> **TEXT EXTRACT**:
* * * *

Make classpath scanning optional
dsyer opened this issue · 30 comments
There's a discussion here spring-projects/spring-framework#27619 about how some common use cases do not require classpath scanning (specifically versionless URL path construction). Myself and @vpavic have both volunteered to contribute code here, but we need some guidance. One option would be to extract the "core core" into yet another Jar file (what would it be called?). Or we could make the classpath scanner an optional dependency here (use it to compile and test but not include it transitively by default). Or we could keep the dependency and simply make the classpath scanning lazy (only do it if it is needed).
UPDATE: added a third option.
Regarding naming, if new library is the preferred route, maybe we could take some inspiration from the name of the component we have in Spring (WebJarsResourceResolver
) and name it webjars-resource-resolver
or simply webjars-resolver
.
Actually, maybe we should start by asking a simple question: why does webjars need classpath scanning? What are the use cases that supports?
I haven't inspected webjars-locator-core
at depth, but from my experimentation in vpavic/spring-framework/tree/gh-27619, I suspect that resolving WebJars of Bower GitHub variant cannot be done as easily as for Classic and NPM variants and is probably (one of the things) reliant on classpath scanning.

* * * *

> **COLLECTED MATERIAL**:
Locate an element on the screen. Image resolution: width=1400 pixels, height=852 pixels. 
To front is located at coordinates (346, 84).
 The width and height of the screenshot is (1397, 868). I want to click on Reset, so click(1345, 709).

* * * *

> **CHALLENGE 1**: In the classpath scanning issue thread, the name of which Spring component is proposed as inspiration for naming a new library?
> **CHALLENGE 2**: Continue the classpath scanning issue thread after its final comment.

> **EXPECTED OUTPUT 1**: WebJarsResourceResolver

> **EXPECTED OUTPUT 2**:
This is because Bower GitHub variant does not have as static path to pom.properties
as Classic and NPM variants do (META-INF/maven/org.webjars/{webjar}/pom.properties
and META-INF/maven/org.webjars.npm/{webjar}/pom.properties
, respectively) but is rather dependent on the source GitHub org and repo and is like META-INF/maven/org.webjars.bowergithub/{org}/{repo}/pom.properties
. Similarly, the path to assets themselves (resources/webjar/...
) does not contain version unlike with the other two variants.
You can observe these differences by taking a look at, for example, Bootstrap WebJar in different variants:
org.webjars:bootstrap:5.2.2
org.webjars.npm:bootstrap:5.2.2
org.webjars.bowergithub.twbs:bootstrap:5.2.2
Another thing to consider, I originally learned about spring-projects/spring-framework#27619 after opening spring-projects/spring-boot#31560 because Spring Boot wasn't picking up webjars-locator-core
updates due to versioning policy.
That led me to open #86, and I think that if what we're discussing here end up being part of webjars-locator-core
, those concerns will remain and Spring Boot will continue to pick up updates at a very slow pace unless changes occur somewhere (either this repo adopts SemVer, or Spring Boot makes exception to its policy).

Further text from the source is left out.